#### To be done:
Format the records as a numbered list, starting at the line that contains "You are a computer-use" and continuing through the end of the records. Omit any blank lines.

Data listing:
[start]

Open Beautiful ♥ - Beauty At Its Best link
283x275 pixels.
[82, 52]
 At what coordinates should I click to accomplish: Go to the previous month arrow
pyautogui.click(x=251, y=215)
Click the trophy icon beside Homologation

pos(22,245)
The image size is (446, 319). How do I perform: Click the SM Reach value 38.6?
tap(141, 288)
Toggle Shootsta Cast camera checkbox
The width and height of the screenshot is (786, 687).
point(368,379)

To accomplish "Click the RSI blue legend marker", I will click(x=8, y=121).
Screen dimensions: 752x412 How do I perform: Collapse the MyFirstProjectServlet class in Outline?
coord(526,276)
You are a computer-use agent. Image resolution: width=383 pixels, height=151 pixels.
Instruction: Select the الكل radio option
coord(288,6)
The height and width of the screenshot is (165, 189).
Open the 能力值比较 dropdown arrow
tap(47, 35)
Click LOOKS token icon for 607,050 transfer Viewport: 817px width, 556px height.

[end]

#### Response to the exercise:
1. You are a computer-use agent. Image resolution: width=383 pixels, height=151 pixels.
2. Instruction: Select the الكل radio option
3. coord(288,6)
4. The height and width of the screenshot is (165, 189).
5. Open the 能力值比较 dropdown arrow
6. tap(47, 35)
7. Click LOOKS token icon for 607,050 transfer Viewport: 817px width, 556px height.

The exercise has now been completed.